Before I had an iPod, I owned at least two other devices that played MP3s. First, a RioVolt SP90 that played data discs. Then, a 512MB thumb drive thing that cost like $50 and did everything an iPod did but on a small, buggy scale. Finally, I got a 20-gig iPod Photo—the one with a click wheel and no buttons. Suddenly everything has changed. A decade later, even seeing that little white box, with its satisfying heft and shiny chrome back, brings a weird wave of nostalgia for long walks with a now-obsolete consumer electronic device.

And maybe the time is right for loose-leaf, portable vapes—devices that use sub-flaming heat to leach the cannabinoids from crushed-up flower instead of the steaming liquid chemicals used in most vape pens—to establish themselves in the mainstream among the 150 million Americans who've tried marijuana and the 20 million who used it last month.

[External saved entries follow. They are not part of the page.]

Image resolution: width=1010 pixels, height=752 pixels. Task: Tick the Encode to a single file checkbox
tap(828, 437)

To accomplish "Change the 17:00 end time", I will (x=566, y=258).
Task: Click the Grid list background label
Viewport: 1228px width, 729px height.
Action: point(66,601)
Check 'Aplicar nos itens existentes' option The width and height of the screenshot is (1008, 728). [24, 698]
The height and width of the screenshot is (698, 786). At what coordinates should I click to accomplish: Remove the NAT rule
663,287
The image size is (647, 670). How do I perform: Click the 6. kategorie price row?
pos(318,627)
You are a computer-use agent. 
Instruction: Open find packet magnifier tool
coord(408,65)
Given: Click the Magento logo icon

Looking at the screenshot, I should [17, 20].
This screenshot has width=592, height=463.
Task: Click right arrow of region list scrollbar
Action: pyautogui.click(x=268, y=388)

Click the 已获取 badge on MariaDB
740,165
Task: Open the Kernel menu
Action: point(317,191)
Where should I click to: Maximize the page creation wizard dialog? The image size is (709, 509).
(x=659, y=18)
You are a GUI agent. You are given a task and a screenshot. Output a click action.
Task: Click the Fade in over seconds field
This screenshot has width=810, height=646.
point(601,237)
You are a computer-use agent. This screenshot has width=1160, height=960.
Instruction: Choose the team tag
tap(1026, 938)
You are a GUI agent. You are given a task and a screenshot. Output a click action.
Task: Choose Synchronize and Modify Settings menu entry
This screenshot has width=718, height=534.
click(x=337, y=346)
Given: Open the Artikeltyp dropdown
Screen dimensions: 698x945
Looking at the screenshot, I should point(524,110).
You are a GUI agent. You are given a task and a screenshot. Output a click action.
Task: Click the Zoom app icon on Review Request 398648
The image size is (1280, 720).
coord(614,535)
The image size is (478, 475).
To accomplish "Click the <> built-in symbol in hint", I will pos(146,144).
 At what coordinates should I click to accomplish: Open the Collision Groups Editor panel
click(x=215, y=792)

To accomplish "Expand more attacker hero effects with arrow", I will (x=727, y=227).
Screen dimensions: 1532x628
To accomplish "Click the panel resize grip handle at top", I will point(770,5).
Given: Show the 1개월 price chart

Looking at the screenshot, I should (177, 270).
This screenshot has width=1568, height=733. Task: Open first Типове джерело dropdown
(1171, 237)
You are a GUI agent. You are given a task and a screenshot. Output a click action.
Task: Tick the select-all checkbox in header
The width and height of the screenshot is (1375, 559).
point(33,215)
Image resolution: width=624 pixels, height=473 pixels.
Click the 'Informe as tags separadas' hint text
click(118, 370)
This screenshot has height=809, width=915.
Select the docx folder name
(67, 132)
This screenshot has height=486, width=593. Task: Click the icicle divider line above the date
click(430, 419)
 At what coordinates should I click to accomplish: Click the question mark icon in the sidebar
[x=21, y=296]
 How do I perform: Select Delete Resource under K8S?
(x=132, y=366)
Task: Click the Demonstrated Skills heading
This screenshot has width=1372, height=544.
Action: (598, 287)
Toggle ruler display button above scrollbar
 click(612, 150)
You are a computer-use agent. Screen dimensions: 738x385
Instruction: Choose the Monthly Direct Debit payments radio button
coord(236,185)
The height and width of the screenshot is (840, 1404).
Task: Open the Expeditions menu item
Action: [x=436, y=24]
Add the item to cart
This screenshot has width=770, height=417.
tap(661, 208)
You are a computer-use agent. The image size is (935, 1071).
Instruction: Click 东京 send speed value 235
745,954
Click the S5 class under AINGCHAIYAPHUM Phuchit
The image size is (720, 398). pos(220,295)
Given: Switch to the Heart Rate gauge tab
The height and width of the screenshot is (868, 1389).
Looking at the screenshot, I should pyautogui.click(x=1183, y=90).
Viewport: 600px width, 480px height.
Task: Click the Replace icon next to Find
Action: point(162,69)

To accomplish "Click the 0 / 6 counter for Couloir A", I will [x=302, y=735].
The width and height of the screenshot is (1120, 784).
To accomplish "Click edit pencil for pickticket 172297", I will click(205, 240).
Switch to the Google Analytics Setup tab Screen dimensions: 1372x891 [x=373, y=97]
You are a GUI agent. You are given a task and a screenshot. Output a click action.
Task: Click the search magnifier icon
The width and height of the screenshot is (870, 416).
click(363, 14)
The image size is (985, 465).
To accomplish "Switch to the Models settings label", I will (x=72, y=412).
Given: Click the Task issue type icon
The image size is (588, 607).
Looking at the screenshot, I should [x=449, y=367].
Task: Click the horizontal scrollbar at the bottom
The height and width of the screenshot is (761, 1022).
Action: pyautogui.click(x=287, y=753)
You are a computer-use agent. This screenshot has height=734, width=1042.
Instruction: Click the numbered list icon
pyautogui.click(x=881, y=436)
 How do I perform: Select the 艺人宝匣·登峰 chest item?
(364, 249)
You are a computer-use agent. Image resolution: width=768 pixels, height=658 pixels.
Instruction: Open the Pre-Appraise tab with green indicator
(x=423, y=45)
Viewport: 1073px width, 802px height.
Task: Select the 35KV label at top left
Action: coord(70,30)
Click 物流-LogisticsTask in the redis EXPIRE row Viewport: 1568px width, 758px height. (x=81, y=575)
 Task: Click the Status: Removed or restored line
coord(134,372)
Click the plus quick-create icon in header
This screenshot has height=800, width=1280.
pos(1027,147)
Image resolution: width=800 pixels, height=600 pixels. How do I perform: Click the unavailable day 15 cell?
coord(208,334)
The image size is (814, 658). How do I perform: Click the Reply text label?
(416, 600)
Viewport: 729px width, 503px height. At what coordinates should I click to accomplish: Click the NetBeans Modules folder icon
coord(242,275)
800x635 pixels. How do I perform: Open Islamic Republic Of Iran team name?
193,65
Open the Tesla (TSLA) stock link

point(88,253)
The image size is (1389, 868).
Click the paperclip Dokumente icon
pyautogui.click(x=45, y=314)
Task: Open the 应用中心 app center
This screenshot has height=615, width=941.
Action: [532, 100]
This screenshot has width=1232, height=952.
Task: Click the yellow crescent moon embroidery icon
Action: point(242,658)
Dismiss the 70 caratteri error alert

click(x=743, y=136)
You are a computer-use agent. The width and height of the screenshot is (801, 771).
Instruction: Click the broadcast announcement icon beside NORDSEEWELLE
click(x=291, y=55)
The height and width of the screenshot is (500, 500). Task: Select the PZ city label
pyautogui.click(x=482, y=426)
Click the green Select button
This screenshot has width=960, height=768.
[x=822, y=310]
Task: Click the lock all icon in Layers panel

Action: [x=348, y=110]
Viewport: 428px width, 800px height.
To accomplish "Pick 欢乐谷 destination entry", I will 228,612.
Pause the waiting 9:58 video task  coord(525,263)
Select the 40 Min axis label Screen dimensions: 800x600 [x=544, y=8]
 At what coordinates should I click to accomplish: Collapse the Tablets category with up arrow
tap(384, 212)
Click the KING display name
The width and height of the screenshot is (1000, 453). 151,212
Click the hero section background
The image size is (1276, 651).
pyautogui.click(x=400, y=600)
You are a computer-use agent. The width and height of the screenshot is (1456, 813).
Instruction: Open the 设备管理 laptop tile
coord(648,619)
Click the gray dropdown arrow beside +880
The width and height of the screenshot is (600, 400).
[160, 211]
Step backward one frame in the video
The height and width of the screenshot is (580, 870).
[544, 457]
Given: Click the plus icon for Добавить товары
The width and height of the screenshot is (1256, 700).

The original Pax is already a hit, of course. The first model came out in 2012 and was compared to the iPod by business magazine Fast Company. San Francisco-based Ploom, which makes the Pax, has sold a half-million of the devices, which inspired a trend story in the New York Post about "secret stoners." The original $200 Pax is nice, too. I've used one that's now 2 years old, and it remains in great shape except for the pop-out mouthpiece, which its owners say sometimes gets sticky with resin unless it's cleaned and lubed.

But after trying them side by side, it's clear the Pax 2 is a Doodah Man-sized step forward. Priced at $250, it's smaller, lighter and has a lithium battery that will last four times as long as the original. The oven—the little chamber you stuff with flower, which you are highly encouraged to run through a grinder so you don't have to wait while it vaporizes the tough stems—is deeper, and seemed to have a more consistent output.

The biggest difference, though, is the mouthpiece. I like the old mouthpiece—a plastic funnel that gives a very smooth draw—but the new one is a definite long-term improvement. The new model has a narrow slit on the edge of the black rubber atop the business end of the Pax. It's more discreet, super-cleanable and gets rid of the one breakable moving piece.

The big problem I have with the Pax 2? The accelerometer. There's just one button, on top, which you push to turn the device on after packing the oven on the bottom. Once the lights turn green, it's ready to puff, though the motion sensor will put the device into standby if it doesn't move for 20 seconds, then  turns it off after three minutes. The problem? If you walk with it, the motion sensor automatically keeps the device on. There's no way to turn it off, so I felt a disconcerting warm spot in my pants pocket on a recent walk.

But for the best method of imbibing marijuana I've yet encountered, that's a fairly minor complaint.